WebNovels

Chapter 12 - Rebirth!

The dust began to settle.

Silence reigned over the shattered cathedral.

The once-blinding light had faded into soft embers, drifting down like snowflakes. Candles, long snuffed out by the force of the ritual, flickered back to life one by one. Runes dimmed to a faint, smoldering glow beneath cracks in the scorched marble.

For several seconds, no one moved.

No one breathed.

Then—slowly—hoods lifted. Heads rose. Wide, tear-filled eyes blinked through the haze.

A few murmurs broke the stillness.

And then—

"It worked."

A voice cracked from the back.

"It worked…"

Then louder, with disbelief and joy tangled together—

"It actually worked!"

The cathedral erupted.

Hands shot into the air. Voices cried out. Dozens of church members stood, weeping openly. Some fell to their knees in prayer once more—this time in gratitude, not desperation. Others clutched one another, laughing through sobs of relief.

"Praise the goddess!
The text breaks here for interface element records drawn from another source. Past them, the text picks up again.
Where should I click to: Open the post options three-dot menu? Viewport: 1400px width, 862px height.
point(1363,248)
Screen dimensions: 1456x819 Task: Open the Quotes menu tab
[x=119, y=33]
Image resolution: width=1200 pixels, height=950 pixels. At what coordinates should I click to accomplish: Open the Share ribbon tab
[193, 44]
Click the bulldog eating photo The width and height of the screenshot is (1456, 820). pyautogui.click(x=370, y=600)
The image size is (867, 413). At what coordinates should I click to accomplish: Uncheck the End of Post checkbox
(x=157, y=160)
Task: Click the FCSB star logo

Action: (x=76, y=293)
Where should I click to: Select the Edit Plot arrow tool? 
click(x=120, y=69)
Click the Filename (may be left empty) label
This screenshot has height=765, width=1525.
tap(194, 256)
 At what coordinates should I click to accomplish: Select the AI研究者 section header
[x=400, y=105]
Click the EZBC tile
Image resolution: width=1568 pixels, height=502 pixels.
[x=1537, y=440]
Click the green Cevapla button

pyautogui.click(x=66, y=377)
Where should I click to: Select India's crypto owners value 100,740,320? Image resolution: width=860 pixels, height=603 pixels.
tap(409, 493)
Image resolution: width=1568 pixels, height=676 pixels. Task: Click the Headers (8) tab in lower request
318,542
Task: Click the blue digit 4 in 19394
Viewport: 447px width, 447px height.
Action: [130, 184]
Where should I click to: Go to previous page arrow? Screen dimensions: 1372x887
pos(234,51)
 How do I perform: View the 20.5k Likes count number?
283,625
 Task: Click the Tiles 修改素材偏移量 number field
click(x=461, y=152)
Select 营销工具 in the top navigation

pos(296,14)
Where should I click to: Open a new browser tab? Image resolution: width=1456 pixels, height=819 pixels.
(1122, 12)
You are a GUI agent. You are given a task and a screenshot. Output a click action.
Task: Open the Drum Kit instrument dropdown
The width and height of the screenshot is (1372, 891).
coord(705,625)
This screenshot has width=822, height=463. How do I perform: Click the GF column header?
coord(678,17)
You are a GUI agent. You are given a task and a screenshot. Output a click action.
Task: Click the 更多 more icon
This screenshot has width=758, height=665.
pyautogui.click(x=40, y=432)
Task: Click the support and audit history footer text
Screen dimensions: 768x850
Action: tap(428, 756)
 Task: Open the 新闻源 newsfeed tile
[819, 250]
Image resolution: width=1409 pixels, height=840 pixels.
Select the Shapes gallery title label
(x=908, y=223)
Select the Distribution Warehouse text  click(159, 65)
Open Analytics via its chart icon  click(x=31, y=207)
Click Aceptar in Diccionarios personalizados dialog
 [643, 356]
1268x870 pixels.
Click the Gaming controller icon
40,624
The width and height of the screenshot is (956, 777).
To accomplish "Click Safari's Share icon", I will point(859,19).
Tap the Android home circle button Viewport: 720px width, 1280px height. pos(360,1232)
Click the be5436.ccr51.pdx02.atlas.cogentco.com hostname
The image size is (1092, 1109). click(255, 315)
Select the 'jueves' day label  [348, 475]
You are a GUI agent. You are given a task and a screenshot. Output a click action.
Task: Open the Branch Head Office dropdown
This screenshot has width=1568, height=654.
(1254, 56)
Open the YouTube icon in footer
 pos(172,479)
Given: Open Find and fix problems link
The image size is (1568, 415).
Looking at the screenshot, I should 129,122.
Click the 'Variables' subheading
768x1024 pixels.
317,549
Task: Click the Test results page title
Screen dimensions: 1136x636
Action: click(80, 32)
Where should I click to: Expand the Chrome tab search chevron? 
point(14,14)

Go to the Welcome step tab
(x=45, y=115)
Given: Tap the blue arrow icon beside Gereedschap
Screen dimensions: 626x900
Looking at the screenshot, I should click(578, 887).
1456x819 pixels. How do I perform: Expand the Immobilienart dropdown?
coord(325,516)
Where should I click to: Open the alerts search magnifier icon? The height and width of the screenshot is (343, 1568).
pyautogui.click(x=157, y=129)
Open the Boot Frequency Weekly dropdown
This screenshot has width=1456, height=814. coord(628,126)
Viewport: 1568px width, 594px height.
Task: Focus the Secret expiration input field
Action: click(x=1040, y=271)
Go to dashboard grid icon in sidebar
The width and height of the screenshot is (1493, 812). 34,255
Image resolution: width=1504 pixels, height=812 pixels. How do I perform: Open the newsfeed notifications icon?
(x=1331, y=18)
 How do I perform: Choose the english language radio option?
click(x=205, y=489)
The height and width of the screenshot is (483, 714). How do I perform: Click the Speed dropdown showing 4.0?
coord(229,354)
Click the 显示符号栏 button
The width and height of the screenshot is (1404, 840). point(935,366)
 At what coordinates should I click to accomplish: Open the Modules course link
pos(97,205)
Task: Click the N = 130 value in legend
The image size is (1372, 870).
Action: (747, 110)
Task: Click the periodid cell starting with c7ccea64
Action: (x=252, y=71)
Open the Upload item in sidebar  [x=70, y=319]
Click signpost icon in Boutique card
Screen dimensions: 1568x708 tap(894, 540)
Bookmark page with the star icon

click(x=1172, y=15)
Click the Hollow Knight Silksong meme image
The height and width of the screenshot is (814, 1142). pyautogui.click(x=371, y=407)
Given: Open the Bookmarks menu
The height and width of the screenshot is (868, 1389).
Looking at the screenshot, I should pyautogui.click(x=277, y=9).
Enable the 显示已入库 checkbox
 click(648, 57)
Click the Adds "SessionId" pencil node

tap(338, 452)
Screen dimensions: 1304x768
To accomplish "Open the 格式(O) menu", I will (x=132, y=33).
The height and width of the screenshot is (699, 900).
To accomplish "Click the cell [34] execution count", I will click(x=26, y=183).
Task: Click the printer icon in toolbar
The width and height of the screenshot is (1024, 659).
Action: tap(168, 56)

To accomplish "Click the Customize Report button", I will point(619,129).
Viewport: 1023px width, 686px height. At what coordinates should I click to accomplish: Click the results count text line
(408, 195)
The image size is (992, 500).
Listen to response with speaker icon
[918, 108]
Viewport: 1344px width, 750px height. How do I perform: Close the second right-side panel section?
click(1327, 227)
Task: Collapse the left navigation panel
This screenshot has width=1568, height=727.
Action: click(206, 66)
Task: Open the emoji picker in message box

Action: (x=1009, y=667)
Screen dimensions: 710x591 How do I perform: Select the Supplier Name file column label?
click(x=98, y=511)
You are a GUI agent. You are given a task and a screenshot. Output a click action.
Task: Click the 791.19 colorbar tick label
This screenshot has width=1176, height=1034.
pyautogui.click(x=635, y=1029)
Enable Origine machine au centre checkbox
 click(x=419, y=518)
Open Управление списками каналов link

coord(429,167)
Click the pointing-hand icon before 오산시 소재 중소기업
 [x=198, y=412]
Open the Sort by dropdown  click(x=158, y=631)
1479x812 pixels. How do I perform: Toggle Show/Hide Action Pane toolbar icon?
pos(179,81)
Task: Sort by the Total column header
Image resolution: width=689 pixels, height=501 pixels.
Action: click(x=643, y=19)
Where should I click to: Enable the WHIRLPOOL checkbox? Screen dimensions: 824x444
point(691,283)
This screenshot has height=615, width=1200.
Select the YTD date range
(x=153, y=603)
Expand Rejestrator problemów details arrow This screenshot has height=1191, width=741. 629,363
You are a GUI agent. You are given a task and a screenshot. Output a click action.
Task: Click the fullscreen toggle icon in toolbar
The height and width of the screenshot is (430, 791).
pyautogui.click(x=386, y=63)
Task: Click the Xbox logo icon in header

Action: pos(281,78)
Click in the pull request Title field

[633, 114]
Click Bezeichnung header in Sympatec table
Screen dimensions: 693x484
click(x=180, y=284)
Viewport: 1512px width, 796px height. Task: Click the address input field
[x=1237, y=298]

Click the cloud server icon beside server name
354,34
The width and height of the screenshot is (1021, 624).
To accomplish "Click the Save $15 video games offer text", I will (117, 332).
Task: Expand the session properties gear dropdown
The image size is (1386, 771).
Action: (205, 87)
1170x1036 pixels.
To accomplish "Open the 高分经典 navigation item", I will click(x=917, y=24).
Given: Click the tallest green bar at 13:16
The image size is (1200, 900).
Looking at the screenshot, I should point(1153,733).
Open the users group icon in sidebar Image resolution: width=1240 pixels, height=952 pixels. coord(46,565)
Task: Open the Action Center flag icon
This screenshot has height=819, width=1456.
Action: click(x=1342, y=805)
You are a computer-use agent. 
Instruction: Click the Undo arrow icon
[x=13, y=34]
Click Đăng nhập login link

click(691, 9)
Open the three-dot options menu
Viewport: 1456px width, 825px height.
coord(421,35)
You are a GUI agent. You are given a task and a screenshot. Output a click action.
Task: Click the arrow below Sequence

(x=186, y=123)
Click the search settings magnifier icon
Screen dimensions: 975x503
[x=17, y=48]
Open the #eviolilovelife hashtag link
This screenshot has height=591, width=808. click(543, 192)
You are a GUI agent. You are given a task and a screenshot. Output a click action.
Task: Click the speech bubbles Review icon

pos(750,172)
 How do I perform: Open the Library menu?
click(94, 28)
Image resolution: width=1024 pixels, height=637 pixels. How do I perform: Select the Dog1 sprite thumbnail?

The Eternal Flame has answered!"

"We summoned a true hero!"

"Aeternitas be blessed forever!"

Robes swirled as priests and acolytes embraced each other with trembling hands. The walls still trembled faintly. Loose stones clattered down from cracked arches above—but no one cared. They had witnessed a miracle.

And they had survived it.

They had succeeded.

Beneath a split column, several elderly monks knelt together, whispering verses from the Book of Aeternitas. Their weathered voices shook with reverence.

"We are not alone… the gods have not abandoned us…"

Others rushed to light fresh incense, despite the soot that choked the air. A new chant began—no longer the call of pleading souls, but a song of hope.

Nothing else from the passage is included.